Sembra un buon periodo per investire nei bond egiziani, il cui rally è iniziato a metà maggio. Da allora, i guadagni lungo la curva si aggirano fino al 20%. Eppure l’economia nordafricana se la passa tutt’altro che bene. Pandemia prima e guerra russo-ucraina subito dopo hanno messo a dura prova le finanze statali, colpendo tra l’altro il turismo, fonte principale di accesso alla valuta estera. Nel dicembre scorso, Il Cairo ha ricevuto lo stanziamento di un prestito del Fondo Monetario Internazionale (FMI) da 3 miliardi di dollari in cambio di riforme economiche.

Una di queste riguarda la svalutazione del cambio. Sembra essere stata posticipata, tant’è che questi continua ad aggirarsi da inizio anno attorno al tasso di 30.

Rischio default e riforme in corso

Basta il sostegno dell’FMI per arginare il rischio default? Cerchiamo di rispondere guardando come sempre ai fondamentali macro. La banca centrale disponeva a giugno di riserve valutarie per quasi 35 miliardi di dollari, superiori al debito estero a breve termine, stimato nel dicembre scorso a 30 miliardi. In teoria, esse risultano sufficienti a coprire 6-7 mesi di importazioni. Tra gli aspetti negativi c’è l’alta inflazione che affligge il paese, a quasi il 36% e ben sopra il livello dei tassi di interesse al 18,25%.

E arriviamo a un aspetto delicato con possibile impatto sfavorevole ai bond egiziani. La svalutazione effettuata a più riprese dal marzo dello scorso anno è considerata insufficiente a garantire un equilibrio sul mercato forex. Gli analisti in media si attendono un altro -20% contro il dollaro entro fine 2025, quando il tasso di cambio dovrebbe sfiorare quota 39. Una lira egiziana più debole sarà da stimolo alle esportazioni e permetterebbe di riequilibrare la bilancia commerciale e di attirare capitali stranieri. D’altra parte, all’impatto accresce il costo del debito estero da rimborsare.

Bond egiziani, scadenze corte meno rischiose

Le agenzie di rating classificano i bond egiziani con giudizi molto bassi, per quanto non così infimi: B per S&P e Fitch, B3 per Moody’s, rispettivamente il quinto e il sesto gradino dell’area “junk” o “spazzatura”.

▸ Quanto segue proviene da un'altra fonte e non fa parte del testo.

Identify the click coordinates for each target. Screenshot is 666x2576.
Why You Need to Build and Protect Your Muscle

Attualmente, i rendimenti lungo la curva delle scadenze in dollari ed euro si aggirano intorno al 16-17%. I bond egiziani in dollari che saranno rimborsati il 29 maggio 2024 con cedola 5,75% (ISIN: XS2176895469) presentano una quotazione sopra 92 centesimi e offrono circa il 16,80%. La scadenza in euro del 16 aprile 2030 con cedola 5,625% (ISIN: XS1807305328) si acquistava ieri a circa 57,50 centesimi e rendeva intorno al 16,60% all’anno. Infine, la scadenza in dollari 30 settembre 2033 con cedola 7,30% (ISIN: XS2391395154) superava i 59 centesimi e offriva il 15,70%.

Prezzi bassi, per cui i bond egiziani appaiono allettanti. Per quanto spiegato sopra, però, c’è da tenere gli occhi aperti. C’è da aggiungere che i numeri non sembrano prospettare un rischio default imminente. Un’eventuale crisi fiscale avrebbe conseguenze drammatiche nel medio-lungo periodo, ma nel breve l’Egitto dovrebbe riuscire a ripagare i suoi debiti, a meno di uno shock imprevisto e dal forte impatto sulla sua già fragile economia. Pertanto, se proprio volessimo inserire in portafoglio qualche suo titolo di stato, meglio sarebbe puntare sulle scadenze più imminenti. Rendono tanto e presentano un rischio minore delle altre più lontane.